*YOUR TASK*.
Copy each line below that has "agent".

─── PROVIDED INFORMATION ───

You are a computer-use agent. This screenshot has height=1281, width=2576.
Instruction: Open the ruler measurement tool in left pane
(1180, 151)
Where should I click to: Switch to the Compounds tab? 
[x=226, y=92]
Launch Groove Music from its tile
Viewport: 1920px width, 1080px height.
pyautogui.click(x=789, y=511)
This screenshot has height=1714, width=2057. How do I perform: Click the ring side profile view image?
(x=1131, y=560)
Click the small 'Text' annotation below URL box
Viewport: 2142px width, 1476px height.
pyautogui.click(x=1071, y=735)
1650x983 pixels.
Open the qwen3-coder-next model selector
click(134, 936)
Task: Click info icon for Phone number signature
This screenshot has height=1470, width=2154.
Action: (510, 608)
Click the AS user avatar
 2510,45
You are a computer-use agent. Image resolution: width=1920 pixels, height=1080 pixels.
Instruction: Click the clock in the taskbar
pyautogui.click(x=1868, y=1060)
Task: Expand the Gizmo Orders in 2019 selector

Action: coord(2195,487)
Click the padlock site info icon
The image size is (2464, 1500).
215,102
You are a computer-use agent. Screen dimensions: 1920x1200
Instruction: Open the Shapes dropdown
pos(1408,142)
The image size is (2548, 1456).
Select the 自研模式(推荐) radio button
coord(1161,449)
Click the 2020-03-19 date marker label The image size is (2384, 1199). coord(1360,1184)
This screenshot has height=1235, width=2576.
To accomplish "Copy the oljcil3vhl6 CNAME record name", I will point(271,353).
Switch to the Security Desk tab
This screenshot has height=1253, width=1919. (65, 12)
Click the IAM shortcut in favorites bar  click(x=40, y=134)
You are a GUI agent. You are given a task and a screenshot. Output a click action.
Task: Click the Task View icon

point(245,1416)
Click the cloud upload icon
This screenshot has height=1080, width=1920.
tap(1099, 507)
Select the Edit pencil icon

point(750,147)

───

*SOLVED PROBLEM*.
You are a computer-use agent. This screenshot has height=1281, width=2576.
You are a computer-use agent. Image resolution: width=1920 pixels, height=1080 pixels.
You are a computer-use agent. Screen dimensions: 1920x1200
You are a GUI agent. You are given a task and a screenshot. Output a click action.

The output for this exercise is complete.